Chemotherapy is the use of medications, given by mouth or into a vein, to kill the cancer cells. Chemotherapy may be given in addition to surgery.

Radiation therapy uses high-energy rays, such as X-rays, to kill or shrink cancer cells. The radiation may come from outside the body or from radioactive materials placed inside the tumor.

Immunotherapy promotes or supports the body's own immune system to better fight or destroy cancer cells.

Side effects of treatment
All treatment methods have side effects and the side effects most often associated with prostate cancer treatment are erectile dysfunction (inability to have an erection) and urinary incontinence (lack of bladder control). Please discuss side effects with your doctor to determine the best way to manage them.


Bladder Cancer Treatments


The main types of treatment for bladder cancer are surgery, radiation therapy, immunotherapy, and chemotherapy.

Surgery for bladder cancer in the early stages is called transurethral resection (TUR). In this operation, a cytoscope (an instrument inserted into the body to examine the interior of the bladder) is used to find the tumor, which is then removed. Cystectomy is used when cancer is invasive into the muscle of the bladder. Depending upon the size of the tumor the cystectomy may be partial, with only part of the bladder removed, or radical, with the entire bladder and nearby lymph nodes removed. Reconstructive surgery will be needed to provide a way to store and discharge urine if the whole bladder has been removed. Two types of reconstructive surgery are urostomy and continent diversion. You should discuss with your doctor which type of reconstruction is recommended in your case.
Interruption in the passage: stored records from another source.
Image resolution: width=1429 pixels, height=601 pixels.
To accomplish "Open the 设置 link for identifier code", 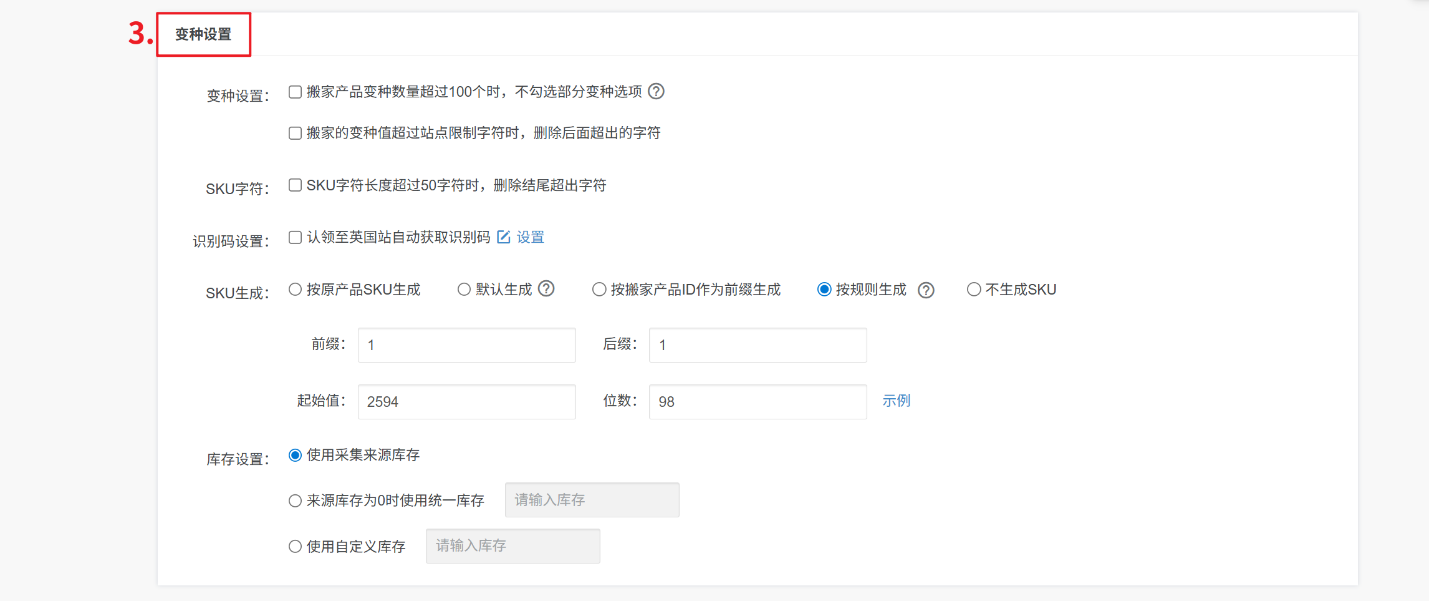I will click(531, 237).
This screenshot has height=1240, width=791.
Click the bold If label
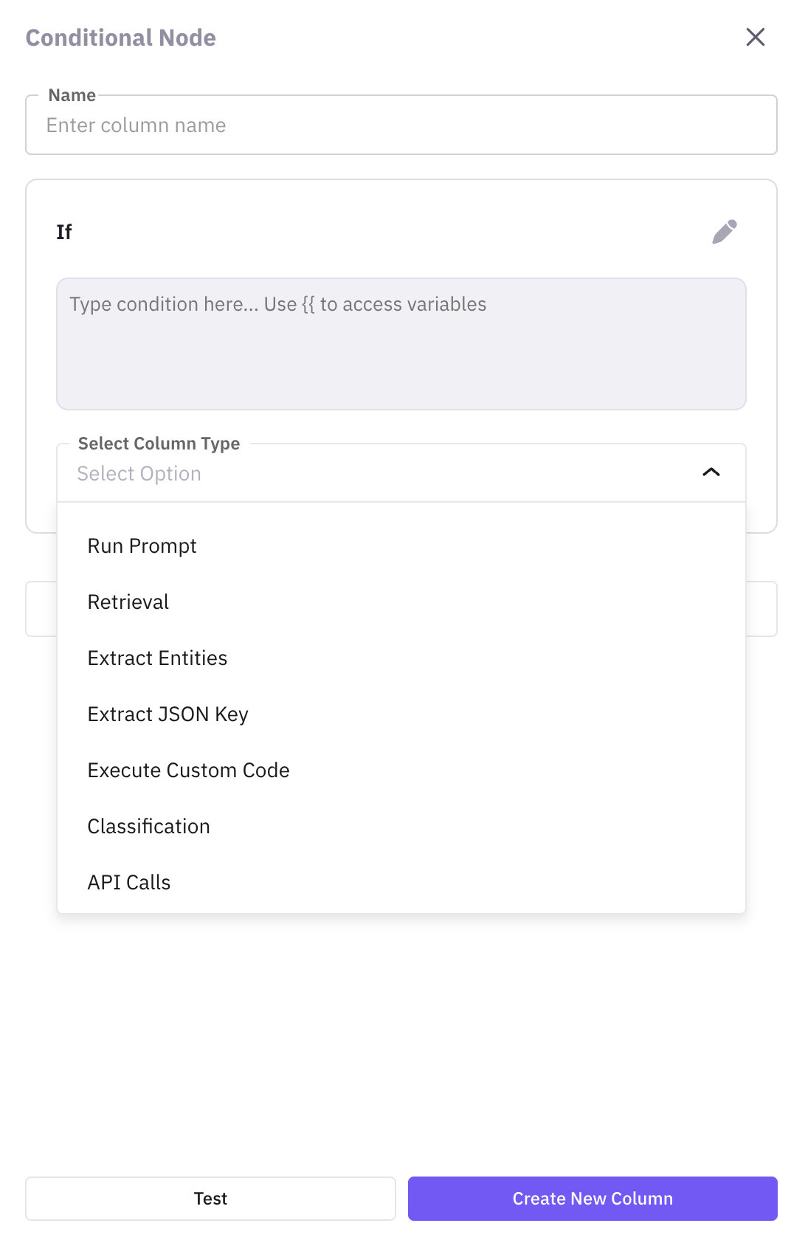coord(64,233)

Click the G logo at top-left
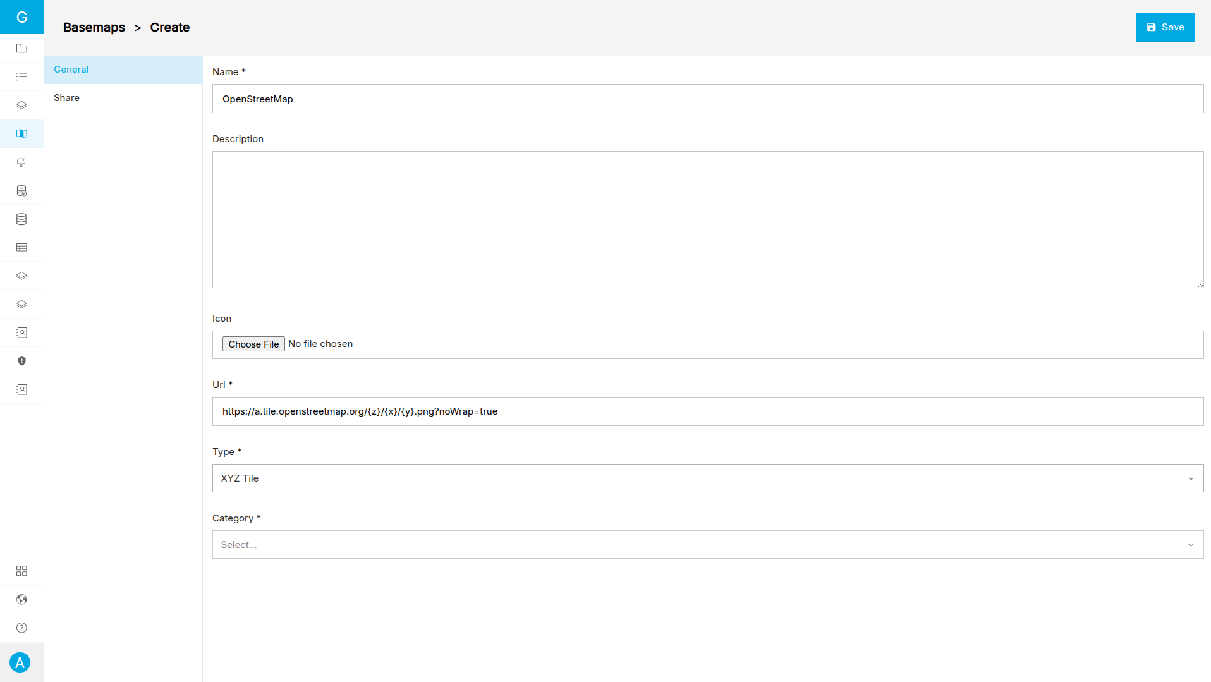[21, 17]
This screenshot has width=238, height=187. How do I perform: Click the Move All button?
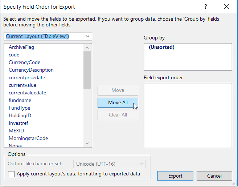tap(118, 103)
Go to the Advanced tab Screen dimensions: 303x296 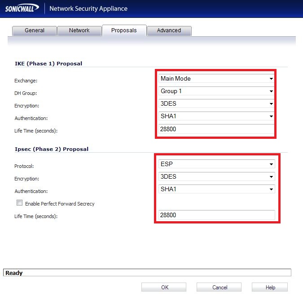pos(169,30)
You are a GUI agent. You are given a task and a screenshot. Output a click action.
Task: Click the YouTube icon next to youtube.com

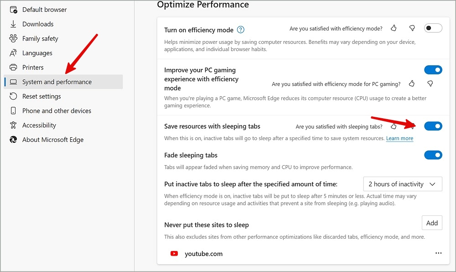pyautogui.click(x=174, y=253)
Intravesical immunotherapy uses a bacterium introduced directly into the bladder to stimulate the body's own defenses to fight the cancer cells.

Radiation therapy may be either external beam radiation or local radiation therapy using a small pellet of radioactive material placed directly into the cancer. Following surgery, radiation can kill small areas of cancer cells that may not be visible during the operation.

Chemotherapy for bladder cancer can be either intravesical or systemic. Intravesical chemotherapy means that the anticancer medication is placed directly into the bladder. Systemic chemotherapy uses anticancer medications that are injected into a vein or given by mouth.

Side effects of treatment
All treatment methods have side effects and the side effects most often associated with prostate cancer treatment are erectile dysfunction (inability to have an erection) and urinary incontinence (lack of bladder control). Please discuss side effects with your doctor to determine the best way to manage them.